At that time, John summoned two of his disciples and sent them to the Lord to ask, “Are you the one who is to come, or should we look for another?” When the men came to the Lord, they said,
“John the Baptist has sent us to you to ask, ‘Are you the one who is to come, or should we look for another?’” At that time Jesus cured many of their diseases, sufferings, and evil spirits; he also granted sight to many who were blind. And Jesus said to them in reply, “Go and tell John what you have seen and heard: the blind regain their sight, the lame walk, lepers are cleansed, the deaf hear, the dead are raised, the poor have the good news proclaimed to them. And blessed is the one who takes no offense at me.” (Luke 7:18-23)
Please read this scripture, let the words speak to you, place yourself in the moment.
The drama contained in the words you just read could not be more powerful . . . “the blind regain their sight, the lame walk, lepers are cleansed, the deaf hear, the dead are raised, the poor have the good news proclaimed to them.”
Then Jesus, once again, points to the importance of John the Baptist in salvation history.

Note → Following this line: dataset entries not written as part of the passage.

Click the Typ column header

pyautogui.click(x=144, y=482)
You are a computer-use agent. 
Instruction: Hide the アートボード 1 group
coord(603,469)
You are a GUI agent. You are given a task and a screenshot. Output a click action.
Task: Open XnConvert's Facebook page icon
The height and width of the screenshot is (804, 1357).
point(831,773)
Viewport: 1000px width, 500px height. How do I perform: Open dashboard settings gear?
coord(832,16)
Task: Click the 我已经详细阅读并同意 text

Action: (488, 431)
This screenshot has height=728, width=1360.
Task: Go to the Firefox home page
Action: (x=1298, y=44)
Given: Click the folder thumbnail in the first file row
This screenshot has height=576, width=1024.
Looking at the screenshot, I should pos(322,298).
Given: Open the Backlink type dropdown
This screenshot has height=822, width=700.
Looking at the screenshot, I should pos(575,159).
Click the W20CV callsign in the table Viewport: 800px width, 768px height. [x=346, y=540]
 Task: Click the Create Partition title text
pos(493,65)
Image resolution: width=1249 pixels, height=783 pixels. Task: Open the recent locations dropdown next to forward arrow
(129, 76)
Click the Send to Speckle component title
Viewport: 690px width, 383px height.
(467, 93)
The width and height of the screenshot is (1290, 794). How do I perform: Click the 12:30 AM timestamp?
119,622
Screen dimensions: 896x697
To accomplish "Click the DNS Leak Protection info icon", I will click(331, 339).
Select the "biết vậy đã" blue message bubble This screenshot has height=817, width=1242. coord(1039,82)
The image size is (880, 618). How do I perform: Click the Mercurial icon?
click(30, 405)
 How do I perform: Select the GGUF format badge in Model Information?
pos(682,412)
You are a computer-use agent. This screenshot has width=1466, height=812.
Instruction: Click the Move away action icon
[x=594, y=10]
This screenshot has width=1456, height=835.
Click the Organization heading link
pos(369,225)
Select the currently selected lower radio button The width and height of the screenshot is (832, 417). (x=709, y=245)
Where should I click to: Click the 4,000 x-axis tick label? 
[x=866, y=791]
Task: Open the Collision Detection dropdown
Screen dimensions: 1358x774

John very likely sent his disciples to Jesus because he wanted them to hear and see firsthand for themselves the signs and proof that the Messiah had indeed come in the person of Jesus who was sent by the Father in heaven and anointed by the Spirit at the River Jordan.
John helped us to prepare the way by echoing the prophet Isaiah (Is 40:4), who said, “Every valley shall be filled, and every mountain and hill shall be made low, and the crooked shall be made straight, and the rough ways made smooth” (Lk 3:5).
The miracles which Jesus performed and the message he proclaimed about the coming of God’s kingdom in his person was a direct fulfillment of what the prophets had foretold many centuries before (see Isaiah 29:18-19; 35:5-6; 61:1). Isaiah had prophesied that the Messiah would come in the power of the Holy Spirit to bring freedom and new life for all who were oppressed by afflictions, infirmities, sin and guilt, and demonic spirits (see Isaiah 61:1-2).
Jesus came in the power of God’s kingdom to release those bound up by sin, fear, and hopelessness. His miracles and exorcisms are direct signs of God’s power and presence and they confirm that the Father has sent his only begotten Son to be our Messiah (which means the Anointed One) and Savior.
It’s not a new message. It is a message that we need to take to our hearts.
We have to level the mountains of pride and egocentrism.
We have to fill in the valleys that come from a shallow prayer life or a minimalistic way of living our faith.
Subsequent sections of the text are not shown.